What the exercise asks » Write out, please, each line from the one containing "This screenshot has" to the final line of the data, both included, exactly and without pictures.

Input records »

= = =

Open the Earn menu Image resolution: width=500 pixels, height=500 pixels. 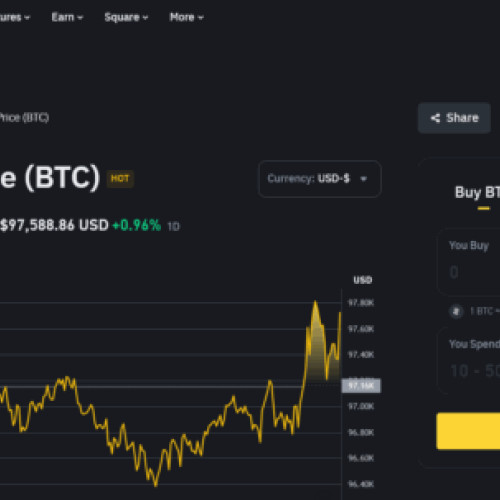click(x=67, y=17)
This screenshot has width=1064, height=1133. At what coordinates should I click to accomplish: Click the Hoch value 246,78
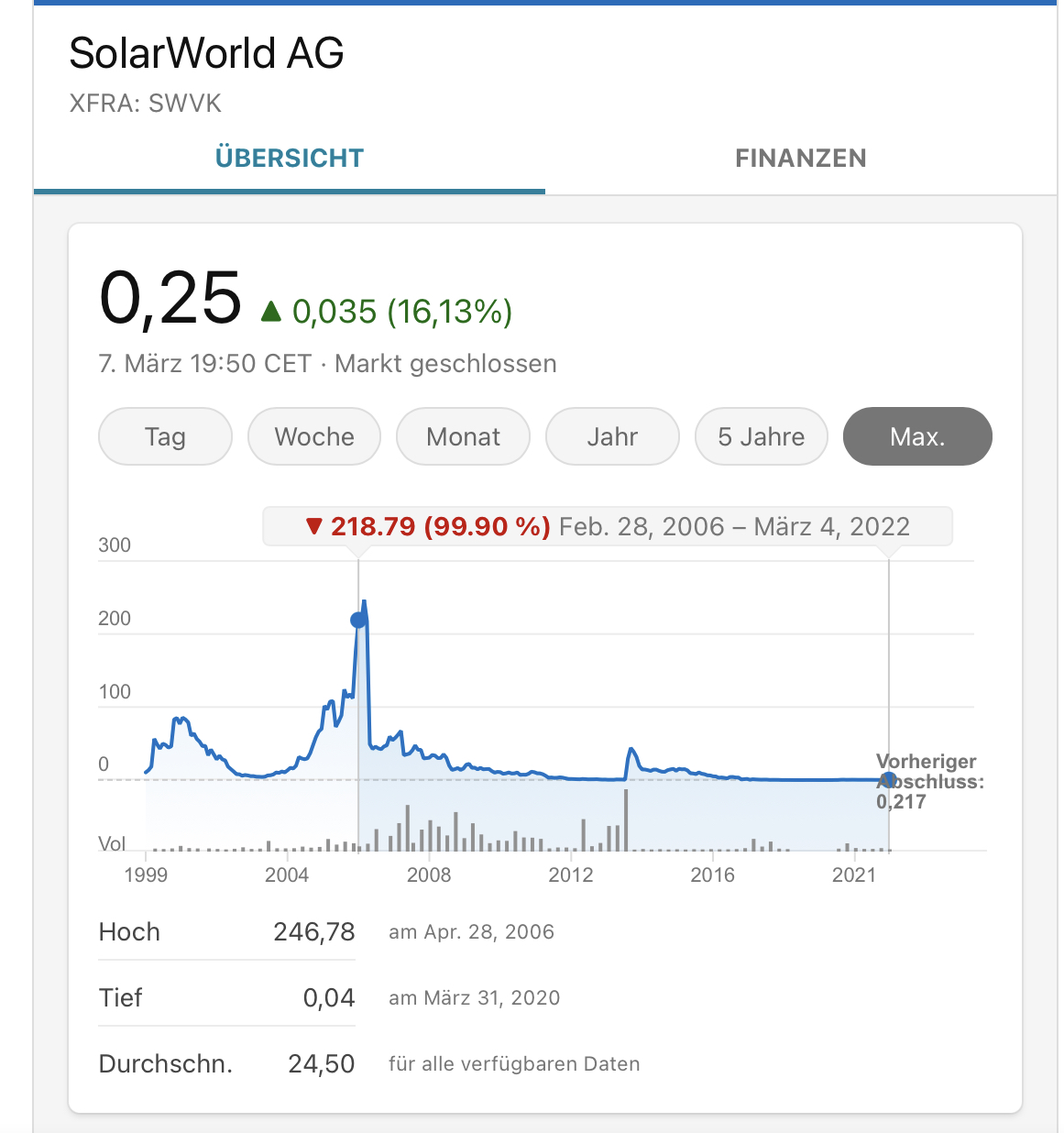(x=313, y=932)
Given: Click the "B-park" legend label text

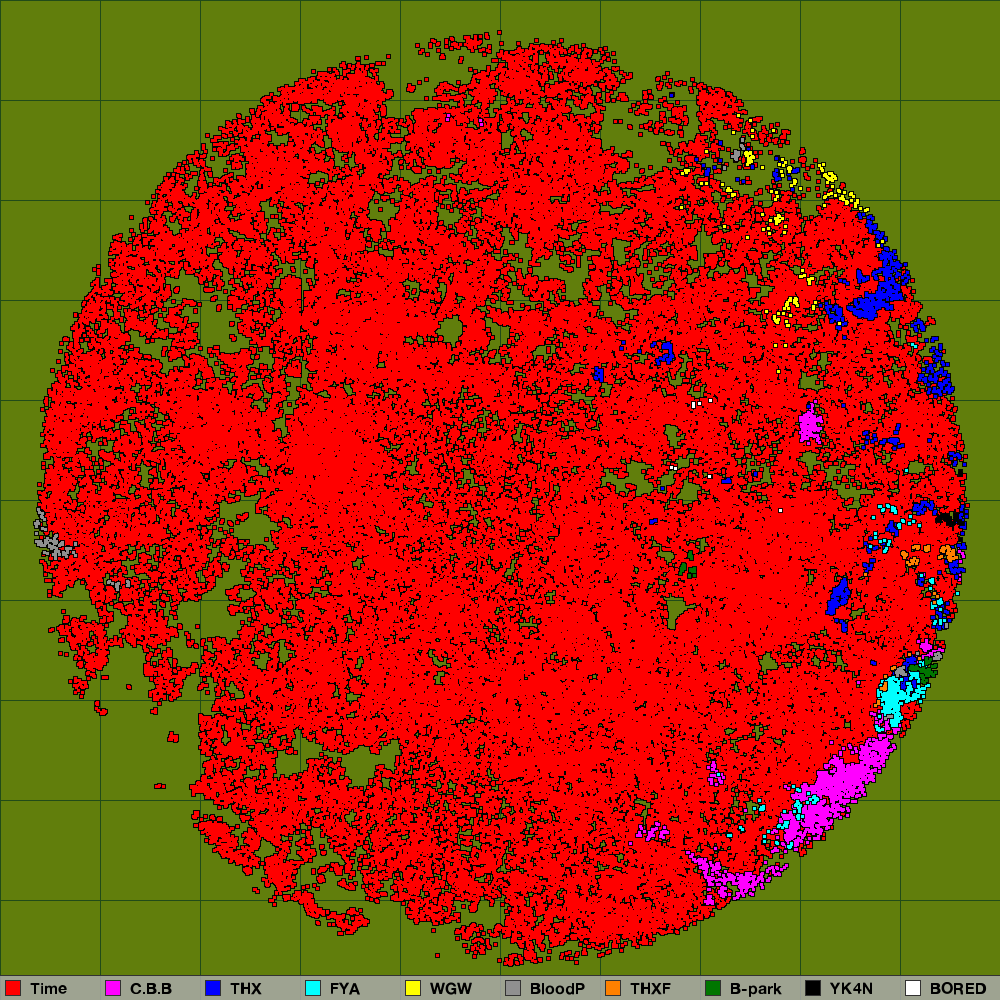Looking at the screenshot, I should click(x=756, y=989).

= = =

Expected answer »
This screenshot has width=1064, height=1133. At what coordinates should I click to accomplish: Click the Hoch value 246,78
(x=313, y=932)
Given: Click the "B-park" legend label text

Looking at the screenshot, I should click(x=756, y=989).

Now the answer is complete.